== Exercise data

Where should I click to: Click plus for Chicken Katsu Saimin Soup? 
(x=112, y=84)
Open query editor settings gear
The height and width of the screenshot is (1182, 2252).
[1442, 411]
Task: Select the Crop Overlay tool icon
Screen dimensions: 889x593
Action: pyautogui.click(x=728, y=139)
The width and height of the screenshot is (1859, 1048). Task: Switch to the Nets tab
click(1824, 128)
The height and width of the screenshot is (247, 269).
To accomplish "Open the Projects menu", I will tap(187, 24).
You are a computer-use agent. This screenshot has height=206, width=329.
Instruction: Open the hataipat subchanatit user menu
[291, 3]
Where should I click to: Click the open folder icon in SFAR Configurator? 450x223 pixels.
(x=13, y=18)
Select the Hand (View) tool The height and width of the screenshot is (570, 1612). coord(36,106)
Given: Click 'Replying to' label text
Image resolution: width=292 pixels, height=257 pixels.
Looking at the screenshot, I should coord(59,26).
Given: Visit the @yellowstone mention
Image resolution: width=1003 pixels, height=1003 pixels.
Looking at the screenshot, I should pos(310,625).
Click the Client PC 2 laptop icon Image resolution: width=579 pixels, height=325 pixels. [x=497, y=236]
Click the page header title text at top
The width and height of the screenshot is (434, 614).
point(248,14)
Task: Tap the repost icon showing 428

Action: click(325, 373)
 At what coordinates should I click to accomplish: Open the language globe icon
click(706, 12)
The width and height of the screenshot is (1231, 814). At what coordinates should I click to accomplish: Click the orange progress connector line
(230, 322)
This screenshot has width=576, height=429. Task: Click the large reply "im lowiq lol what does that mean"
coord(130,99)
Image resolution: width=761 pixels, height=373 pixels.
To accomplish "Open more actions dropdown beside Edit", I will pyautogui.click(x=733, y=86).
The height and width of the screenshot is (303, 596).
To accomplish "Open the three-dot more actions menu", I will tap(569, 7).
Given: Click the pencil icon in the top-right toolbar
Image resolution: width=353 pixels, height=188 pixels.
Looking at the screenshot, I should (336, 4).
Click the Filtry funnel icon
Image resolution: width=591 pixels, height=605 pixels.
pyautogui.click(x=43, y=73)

====

_Task instructions_: Could you copy out every line of the listing above, word for word and in the same order?

_Expected answer_:
Where should I click to: Click plus for Chicken Katsu Saimin Soup? 
(x=112, y=84)
Open query editor settings gear
The height and width of the screenshot is (1182, 2252).
[1442, 411]
Task: Select the Crop Overlay tool icon
Screen dimensions: 889x593
Action: pyautogui.click(x=728, y=139)
The width and height of the screenshot is (1859, 1048). Task: Switch to the Nets tab
click(1824, 128)
The height and width of the screenshot is (247, 269).
To accomplish "Open the Projects menu", I will tap(187, 24).
You are a computer-use agent. This screenshot has height=206, width=329.
Instruction: Open the hataipat subchanatit user menu
[291, 3]
Where should I click to: Click the open folder icon in SFAR Configurator? 450x223 pixels.
(x=13, y=18)
Select the Hand (View) tool The height and width of the screenshot is (570, 1612). coord(36,106)
Given: Click 'Replying to' label text
Image resolution: width=292 pixels, height=257 pixels.
Looking at the screenshot, I should coord(59,26).
Given: Visit the @yellowstone mention
Image resolution: width=1003 pixels, height=1003 pixels.
Looking at the screenshot, I should pos(310,625).
Click the Client PC 2 laptop icon Image resolution: width=579 pixels, height=325 pixels. [x=497, y=236]
Click the page header title text at top
The width and height of the screenshot is (434, 614).
point(248,14)
Task: Tap the repost icon showing 428

Action: click(325, 373)
 At what coordinates should I click to accomplish: Open the language globe icon
click(706, 12)
The width and height of the screenshot is (1231, 814). At what coordinates should I click to accomplish: Click the orange progress connector line
(230, 322)
This screenshot has width=576, height=429. Task: Click the large reply "im lowiq lol what does that mean"
coord(130,99)
Image resolution: width=761 pixels, height=373 pixels.
To accomplish "Open more actions dropdown beside Edit", I will pyautogui.click(x=733, y=86).
The height and width of the screenshot is (303, 596).
To accomplish "Open the three-dot more actions menu", I will tap(569, 7).
Given: Click the pencil icon in the top-right toolbar
Image resolution: width=353 pixels, height=188 pixels.
Looking at the screenshot, I should (336, 4).
Click the Filtry funnel icon
Image resolution: width=591 pixels, height=605 pixels.
pyautogui.click(x=43, y=73)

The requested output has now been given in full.